Pfuh, après tout. Il ne lui avait jamais témoigné la moindre trace d’affection. Il s’était montré grossier, blessant et glacial avec elle. Malgré tout, elle s’accrochait à lui, comme un koala à son bambou. Elle était une pile de délicatesse, une décharge de tendresse. Elle était la seule personne à ne pas le regarder différemment. Et dans le plus grand des mutismes, sans même qu’il n’en ait conscience, il l’aimait.
Il s’éclipsa du théâtre des peines, comme une ombre s’évapore à la tombée de la nuit. Il était seul, il n’était pas majeur, mais il devait désormais se débrouiller seul. Il n’écouterait guère davantage les mensonges que lui avaient susurrés les hommes qui disaient vouloir son bien, sa réussite. Il remontait la rue, les mains enfoncées au plus profond de ses poches, réunissant ses quelques économies douteuses. Une chance que dans l’immeuble les plus miteux de South Central, un loyer était la seule condition requise pour obtenir un toit.
Il cru d’abord que ce fut le fruit de son imagination, bien que sa garde et ses poings vigoureux se dressèrent d’instinct. Mais lorsqu’il entendit ce bruit une seconde fois, il se stoppa net. Il était suivi. Il fit craquer sa nuque, puis lâcha plein d’assurance.
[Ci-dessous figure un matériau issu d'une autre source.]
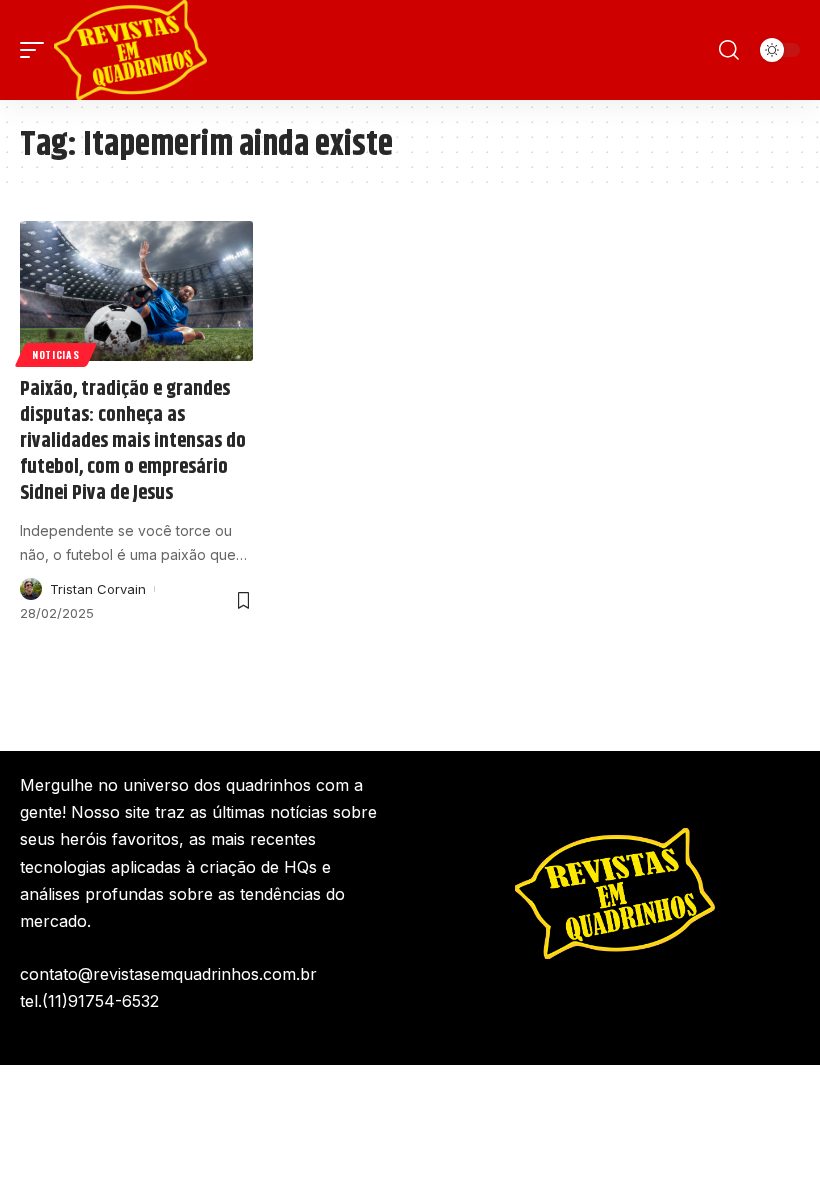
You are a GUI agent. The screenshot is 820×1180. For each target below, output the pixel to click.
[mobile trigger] (37, 50)
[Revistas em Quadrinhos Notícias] (130, 50)
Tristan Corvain (98, 589)
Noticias (56, 354)
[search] (729, 50)
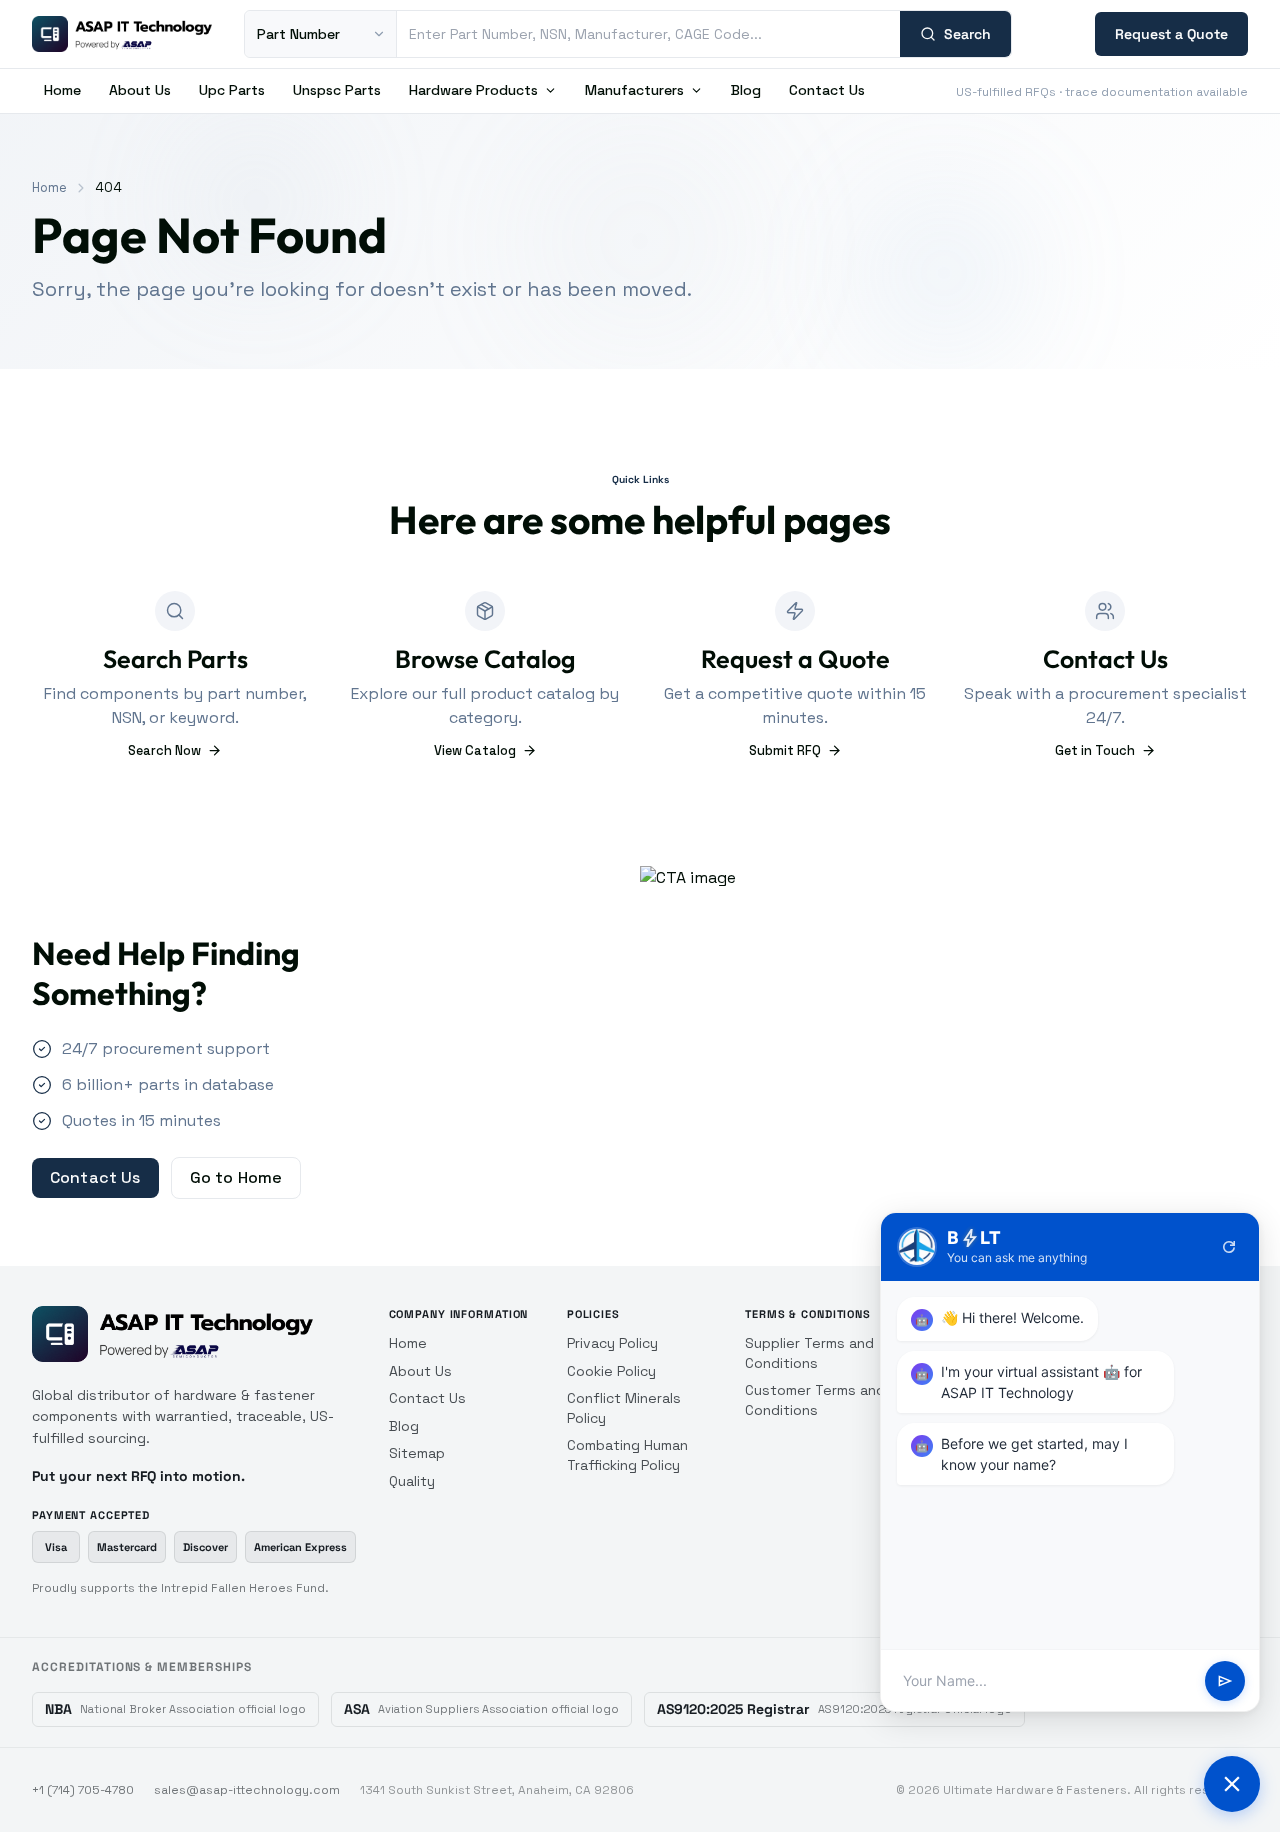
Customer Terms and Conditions (815, 1400)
« Vous seriez insolents de penser me descendre sans prendre quelques claques. »
Et elle s’extirpa des fourrés, le visage écorché, les pupilles affolées. Brooklyn, disparue depuis 3 jours se tenait là, droit, devant lui, toute chancelante. Elle fit un pas vers lui, il recula d’autant, les yeux écarquillés de stupeur. « Fous le camp, Brooklyn. Va chez les flics, moi je peux rien pour toi ». Elle s’arrêta, alors que l’écume venait aux flancs de ses paupières. Il restait inflexible. « Allez, casse toi ». Puis il tourna les talons, ignorant volontairement les désormais sanglots déchirants qui secouaient ce qui lui était le plus proche d’une famille, d’une sœur. « Ils m’auront… » Il pressa le pas. « Lukasz, ils m’auront. Tu es ma seule famille, ma seule protection ». Ses genoux le forcèrent à l’arrêt sur cette dernière palabre, happé par les bribes d’un souvenir lancinant. Celui où, 11 ans plus tôt, il s’était juré de protéger ses proches. Avait-elle réellement confiance en lui ? L’aimait-elle vraiment comme quelqu’un de sa famille ? Impossible. Personne ne lui avait jamais fait confiance. Jamais quelqu’un ne lui avait fait preuve d’amour.